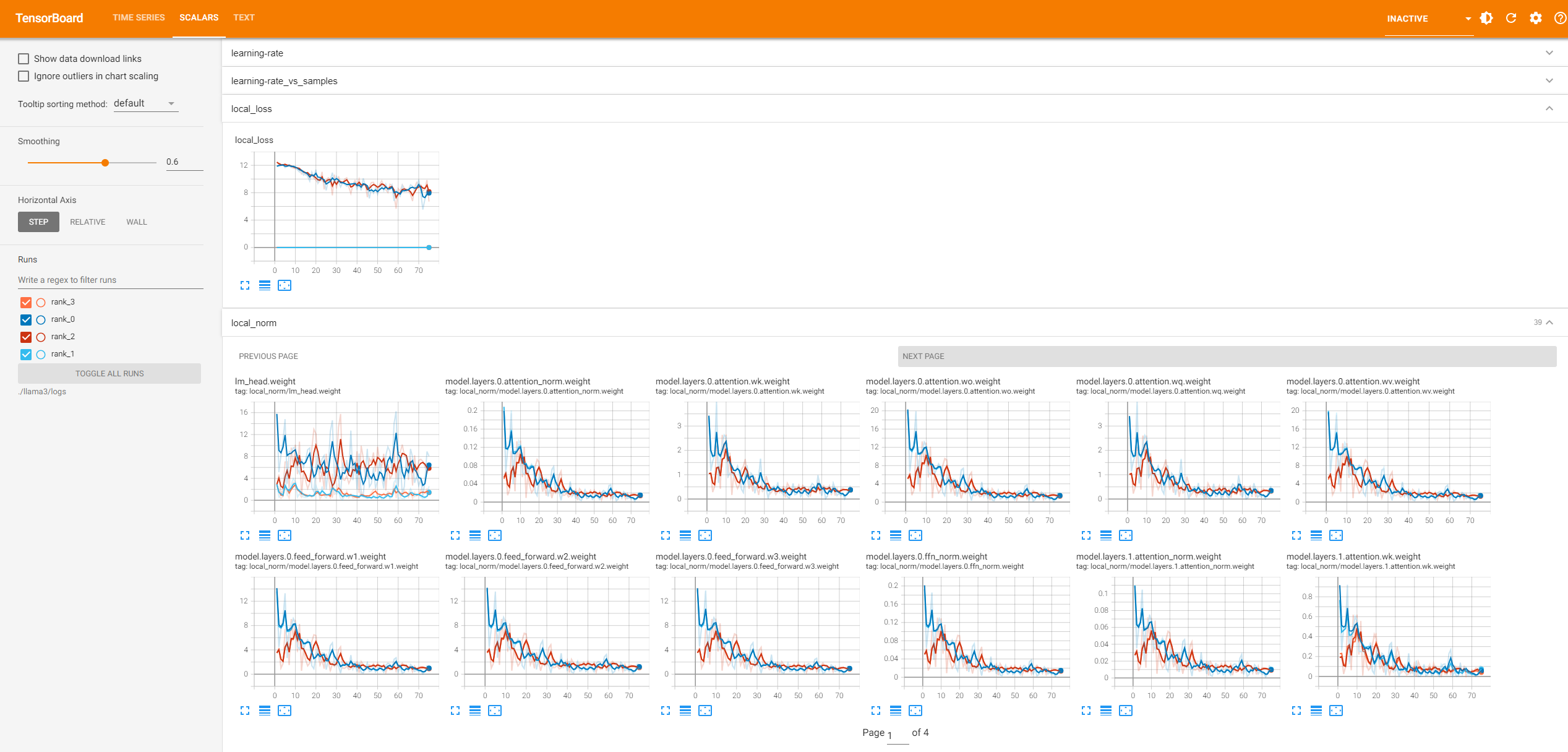Open the settings gear icon
Screen dimensions: 1568x752
click(x=1536, y=18)
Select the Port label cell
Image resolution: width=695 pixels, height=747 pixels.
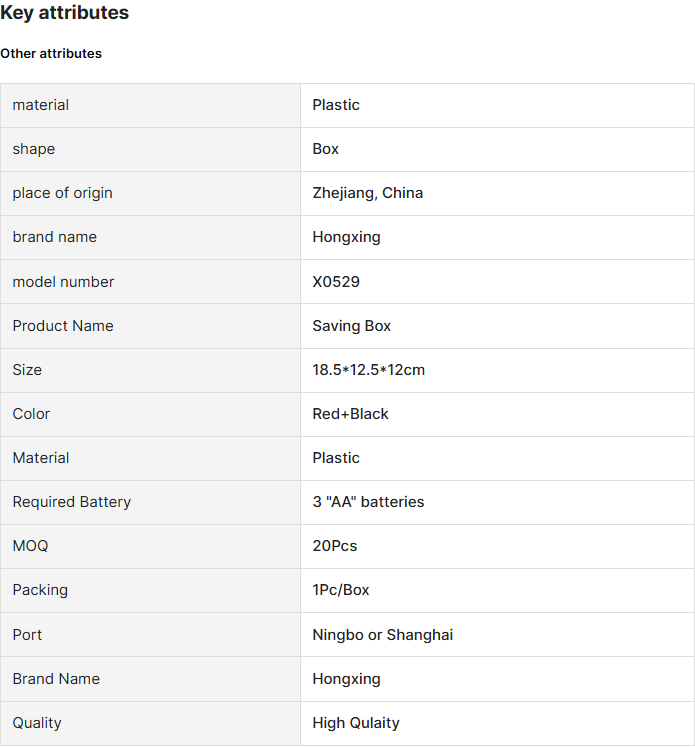(151, 635)
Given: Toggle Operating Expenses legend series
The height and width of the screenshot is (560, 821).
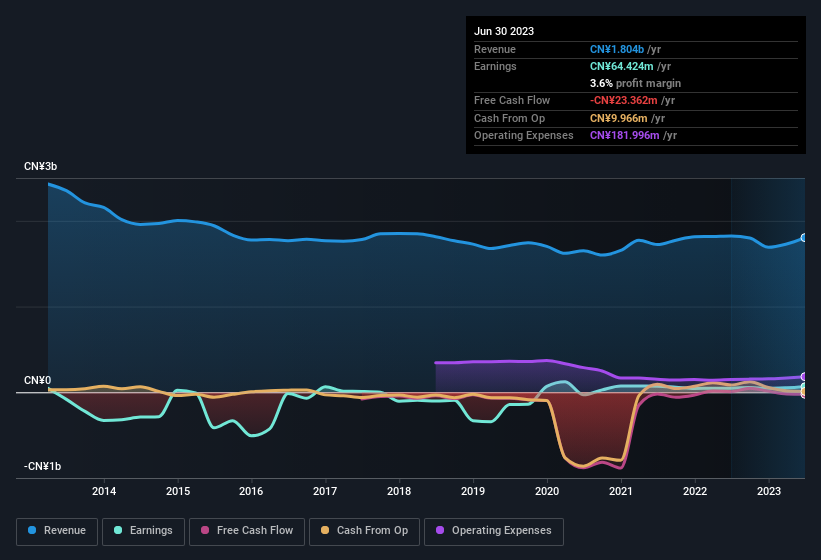Looking at the screenshot, I should coord(494,531).
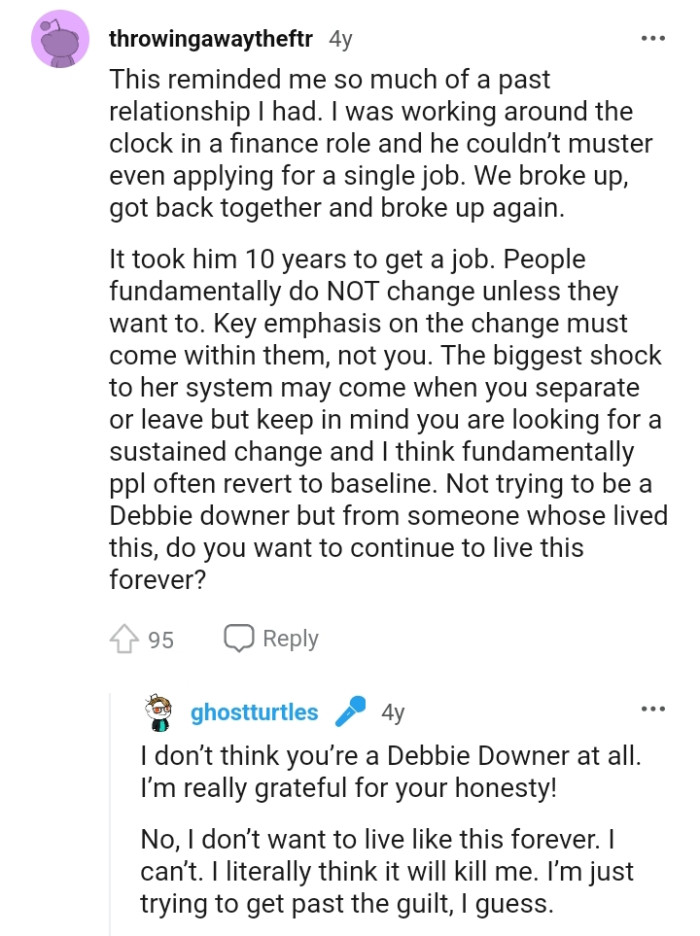The height and width of the screenshot is (936, 700).
Task: Click the 4y timestamp on the top comment
Action: pos(340,38)
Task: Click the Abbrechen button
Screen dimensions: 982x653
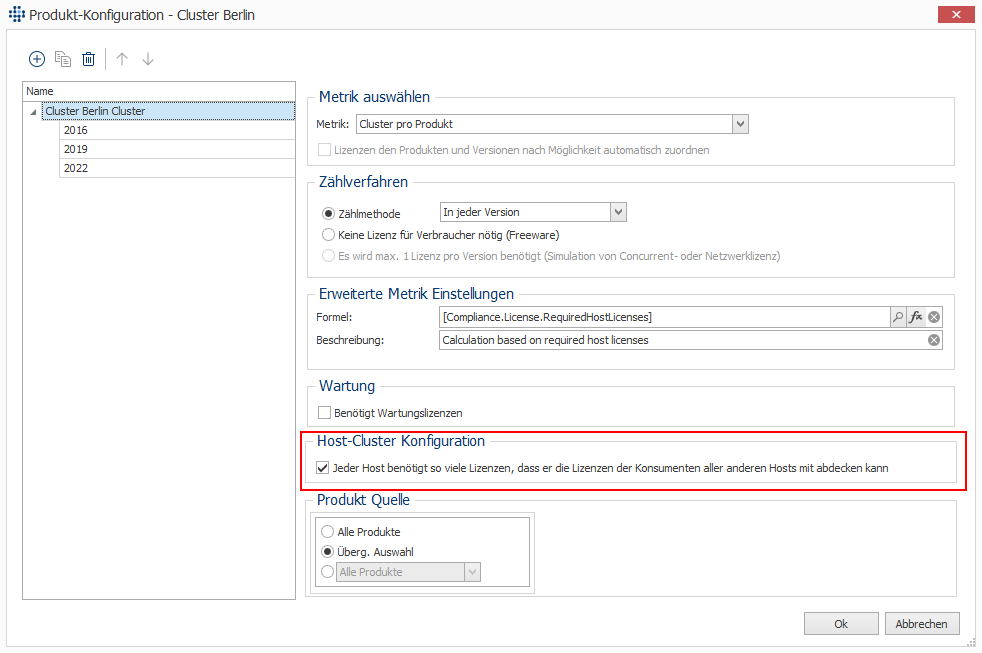Action: pos(922,624)
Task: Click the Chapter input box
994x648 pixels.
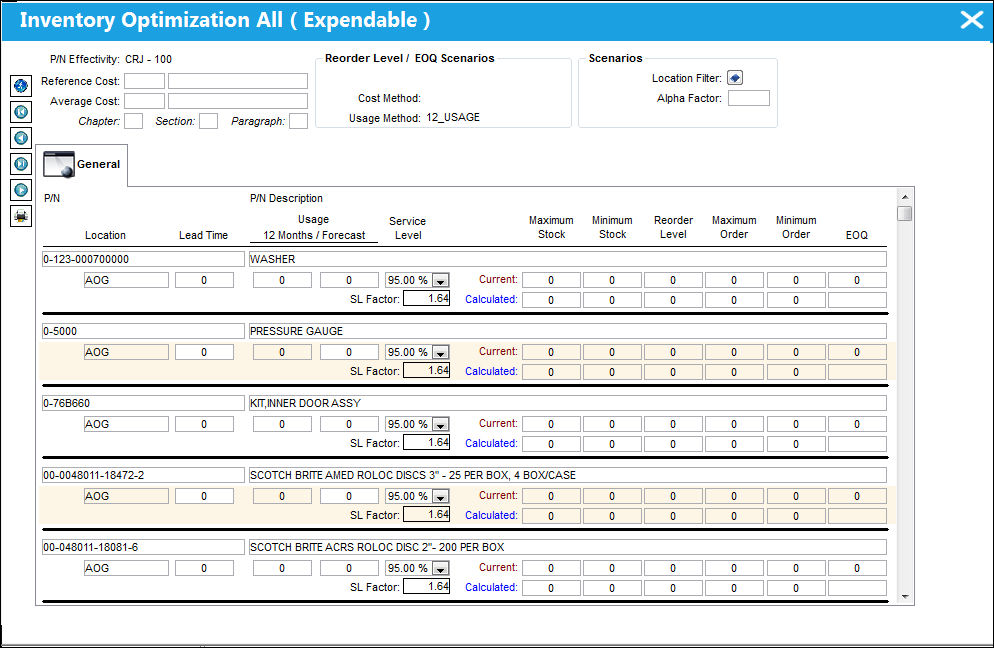Action: click(133, 121)
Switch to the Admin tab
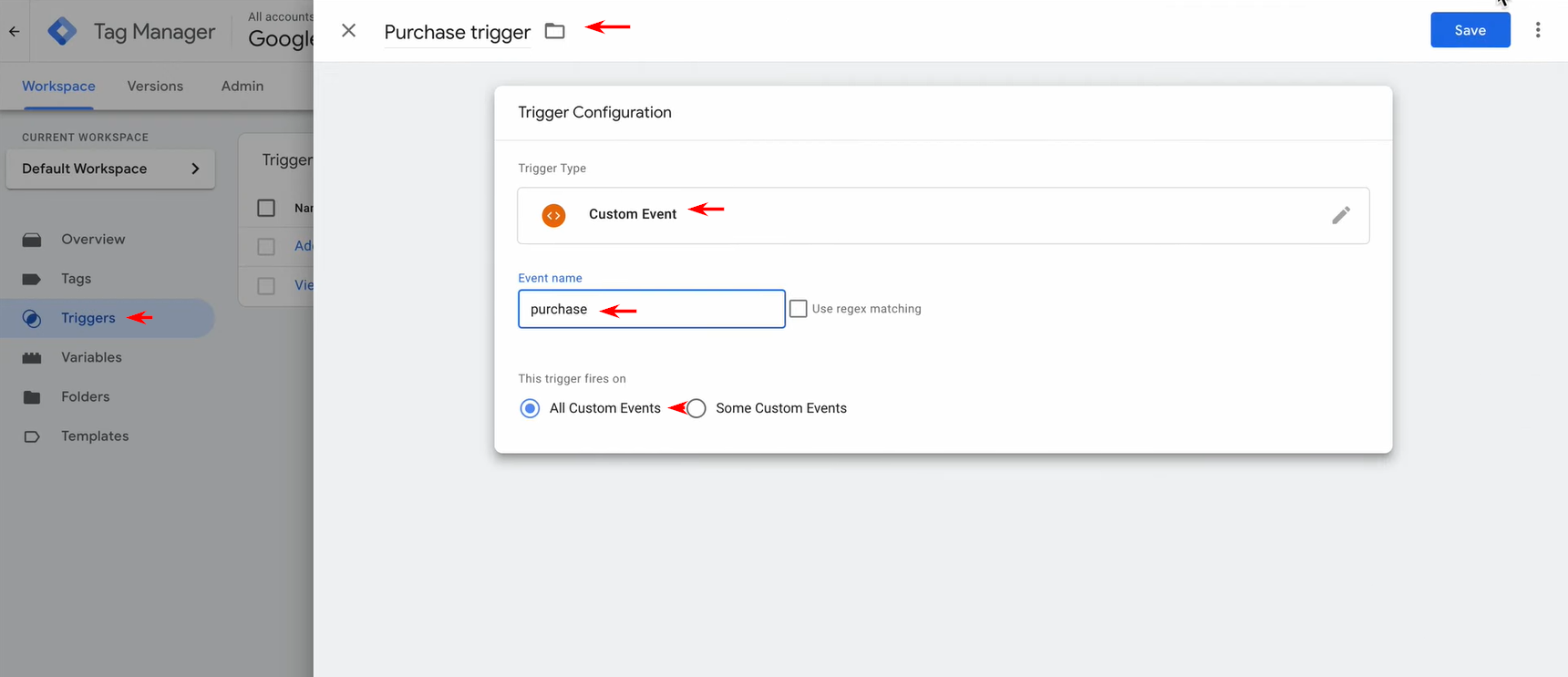This screenshot has height=677, width=1568. [x=242, y=86]
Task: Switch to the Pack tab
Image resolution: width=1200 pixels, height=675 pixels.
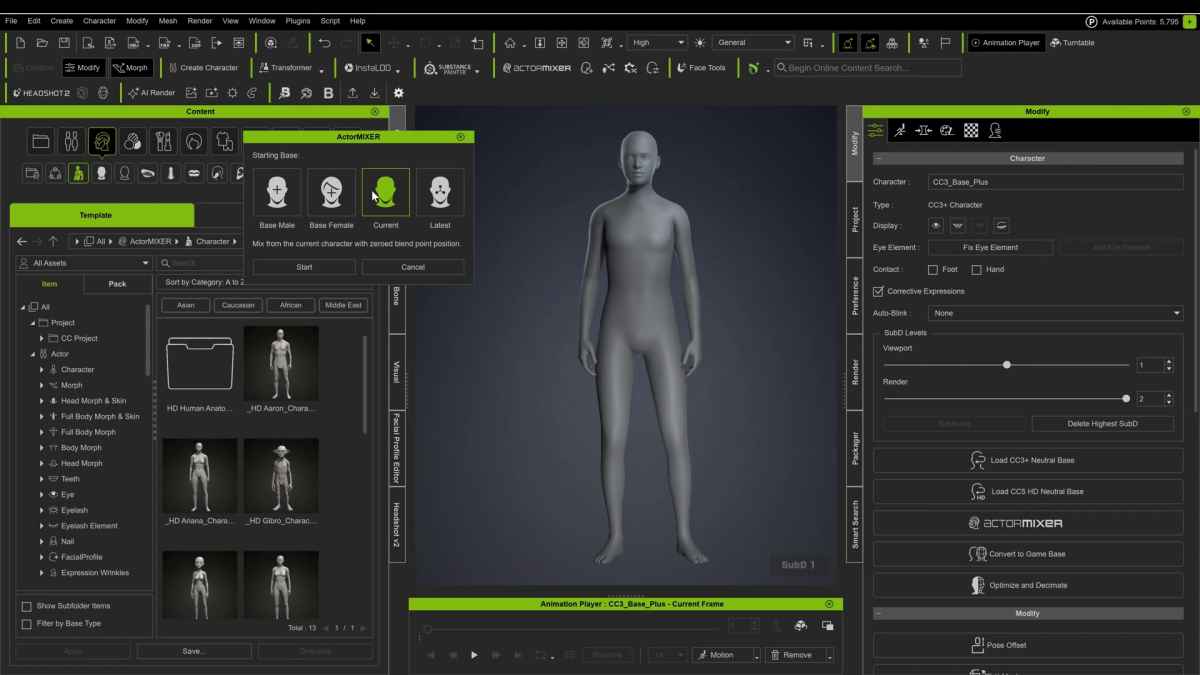Action: (117, 284)
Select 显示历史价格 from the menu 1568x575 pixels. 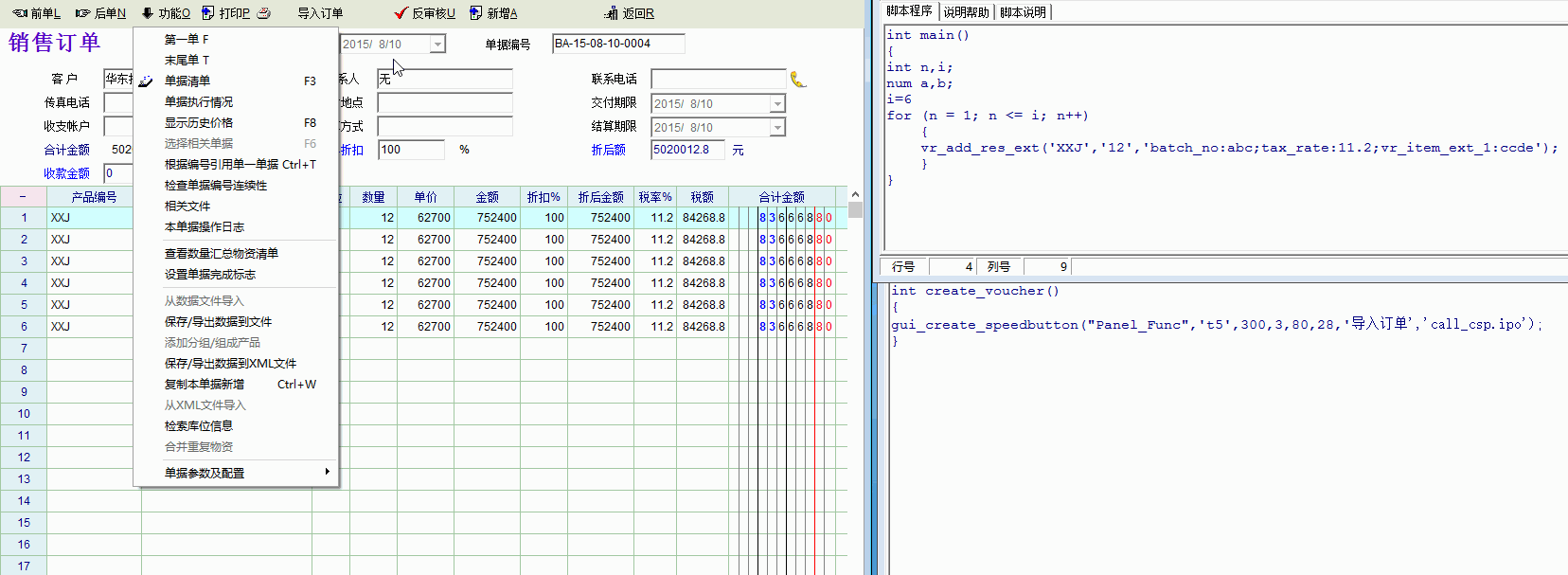(x=199, y=123)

—————

» Requirements: Quote the items from the beginning through the line containing "Action: (117, 284)", including that line, and leave the pictures out of your answer.

» Exercise response:
Open the settings gear icon
Screen dimensions: 1568x752
click(x=1536, y=18)
Select the Port label cell
Image resolution: width=695 pixels, height=747 pixels.
(151, 635)
Given: Toggle Operating Expenses legend series
The height and width of the screenshot is (560, 821).
Looking at the screenshot, I should coord(494,531).
The height and width of the screenshot is (936, 700).
Task: Click the 4y timestamp on the top comment
Action: pos(340,38)
Task: Click the Abbrechen button
Screen dimensions: 982x653
Action: pos(922,624)
Task: Click the Chapter input box
994x648 pixels.
Action: click(133, 121)
Switch to the Admin tab
This screenshot has height=677, width=1568. [x=242, y=86]
Task: Switch to the Pack tab
Image resolution: width=1200 pixels, height=675 pixels.
Action: (117, 284)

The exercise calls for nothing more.